For the most part the pictures have been great. We have access to
hundreds of stock photos from a partnering organization with great artwork that
is appropriate for this part of the world. And we have worked with a local “artist”
to sketch a few tools and plants or whatever that make great key words that are
specific to this context. But now we are sanding down those last few rough
edges and I have been chewing on very specific little problems. For instance, “Y”

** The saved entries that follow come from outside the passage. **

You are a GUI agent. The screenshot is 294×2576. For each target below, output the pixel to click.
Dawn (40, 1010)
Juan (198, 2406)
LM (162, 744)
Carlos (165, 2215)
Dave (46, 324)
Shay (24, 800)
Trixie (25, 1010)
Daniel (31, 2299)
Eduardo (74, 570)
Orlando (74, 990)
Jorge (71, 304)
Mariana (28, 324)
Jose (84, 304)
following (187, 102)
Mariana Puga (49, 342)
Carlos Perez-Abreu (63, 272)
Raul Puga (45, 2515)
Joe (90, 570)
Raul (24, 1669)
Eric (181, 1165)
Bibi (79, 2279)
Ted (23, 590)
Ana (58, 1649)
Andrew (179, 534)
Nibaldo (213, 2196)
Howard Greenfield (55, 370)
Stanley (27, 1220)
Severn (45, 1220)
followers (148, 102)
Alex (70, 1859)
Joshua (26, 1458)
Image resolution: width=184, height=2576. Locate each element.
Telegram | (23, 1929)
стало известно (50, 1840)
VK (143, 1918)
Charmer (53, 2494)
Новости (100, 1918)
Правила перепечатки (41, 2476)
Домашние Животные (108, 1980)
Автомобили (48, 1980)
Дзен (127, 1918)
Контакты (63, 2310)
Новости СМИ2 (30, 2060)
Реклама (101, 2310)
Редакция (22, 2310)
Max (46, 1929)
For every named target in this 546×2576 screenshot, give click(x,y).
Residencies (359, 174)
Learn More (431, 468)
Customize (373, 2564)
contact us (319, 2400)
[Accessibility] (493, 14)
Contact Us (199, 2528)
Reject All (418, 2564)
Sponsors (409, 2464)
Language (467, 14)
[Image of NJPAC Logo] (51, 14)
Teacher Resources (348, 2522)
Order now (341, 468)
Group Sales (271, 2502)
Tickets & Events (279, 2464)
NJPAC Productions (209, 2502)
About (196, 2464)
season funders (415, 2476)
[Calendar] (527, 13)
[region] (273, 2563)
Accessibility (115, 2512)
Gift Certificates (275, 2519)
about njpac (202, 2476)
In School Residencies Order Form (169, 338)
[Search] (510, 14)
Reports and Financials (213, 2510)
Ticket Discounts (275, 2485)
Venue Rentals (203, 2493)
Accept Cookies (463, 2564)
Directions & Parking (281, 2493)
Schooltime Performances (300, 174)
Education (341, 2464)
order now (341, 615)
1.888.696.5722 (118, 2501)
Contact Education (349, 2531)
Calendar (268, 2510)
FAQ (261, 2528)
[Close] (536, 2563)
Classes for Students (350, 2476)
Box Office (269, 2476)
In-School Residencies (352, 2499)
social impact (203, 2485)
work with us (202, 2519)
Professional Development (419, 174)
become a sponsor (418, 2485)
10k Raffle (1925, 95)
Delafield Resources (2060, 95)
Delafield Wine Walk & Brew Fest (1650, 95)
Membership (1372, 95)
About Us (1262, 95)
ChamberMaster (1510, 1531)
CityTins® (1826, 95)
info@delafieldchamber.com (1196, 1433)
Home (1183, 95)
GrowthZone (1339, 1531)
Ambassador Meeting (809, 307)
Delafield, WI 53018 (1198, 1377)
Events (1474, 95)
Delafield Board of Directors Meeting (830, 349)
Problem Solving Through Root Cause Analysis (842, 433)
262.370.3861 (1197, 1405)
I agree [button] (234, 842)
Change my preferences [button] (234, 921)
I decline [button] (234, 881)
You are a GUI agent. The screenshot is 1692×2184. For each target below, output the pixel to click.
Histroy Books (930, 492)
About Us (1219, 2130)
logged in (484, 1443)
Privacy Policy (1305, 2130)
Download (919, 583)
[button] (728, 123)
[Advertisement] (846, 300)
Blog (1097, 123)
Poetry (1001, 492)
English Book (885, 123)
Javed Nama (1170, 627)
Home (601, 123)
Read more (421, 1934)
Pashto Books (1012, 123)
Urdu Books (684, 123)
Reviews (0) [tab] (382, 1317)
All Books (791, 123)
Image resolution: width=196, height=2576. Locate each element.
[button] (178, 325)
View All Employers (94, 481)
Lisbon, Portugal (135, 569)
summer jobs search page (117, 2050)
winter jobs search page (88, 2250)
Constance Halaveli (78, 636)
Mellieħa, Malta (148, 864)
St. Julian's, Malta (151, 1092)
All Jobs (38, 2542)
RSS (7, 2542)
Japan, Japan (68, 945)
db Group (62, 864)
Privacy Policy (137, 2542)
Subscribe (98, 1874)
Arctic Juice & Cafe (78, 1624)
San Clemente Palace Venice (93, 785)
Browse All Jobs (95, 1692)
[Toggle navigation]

for “Yukchan” didn’t illicit the word “fish” (although the picture looked like
a perfectly good generic fish to me) but was clearly a mudfish to everyone
who saw it, which doesn’t start with a letter anything like “Y”. And the
picture under W for Wäl didn’t
make sense to anyone because everyone knows that Wäls don’t have necks but are
merely round. And as much as I suggested that “elbow” seems like a vastly preferable
key word at least socio-linguistically to “witch doctor” for the letter “Ṭ”, I
was outvoted.
So this week, because
our local artist declined the task at hand and we have to get these files to
the printer ASAP, I have been channelling my inner graphic artist that surely
lies latent in me somewhere from the genes you contributed and have been trying
to draw pictures of old men with feather headdresses, children hopping like frogs,
and gourds with no necks to satisfy our literacy team. At one point I had a
photo-copied page from a bird book on top of one of my glass baking pans
balanced up against a sunny window trying to trace a picture of a knob-billed
duck on my makeshift light-table and thought how thoroughly amused and proud
you would be. Thankfully, I seem to have inherited your creativity but not your
perfectionism so, though much less impressive than they would be if you were
doing them, the books are at least getting done and I am even getting sleep in
the process. (Now let’s just hope people can actually learn to read using
them.)
Bryan is out in one of the Western camps this afternoon and I am home
with the girls. The network is down, which I wish it wasn’t, but he went with
the Sat phone and all the latest chatter has been good, or at least neutral so
I am not worried. In that department it has been a quiet week. I tried to get
this knocked out while the pickles were napping but they are up now and have
been asking for me to set them up with old t-shirts and paint for a while so I
should probably close. You should see the things they paint. I think the
artistic gene must skip a generation.
Tell Papa that talking to him on the phone the other day was balm for
my soul. It was his birthday but I was the one who talked so much! Isn’t that
always the case though. Thank you both for that. I hope you guys had a good
day.
Love you so much. Let’s start making plans for a trip over here after
littlest is born! Love and kisses all around.
Elizabeth

Loved reading this! I felt like I was there --your discriptions are so vivid! My daughter Sophia is back in Africa too. She is living in Kigali, Rwanda with her husband. Blessings to you and your family!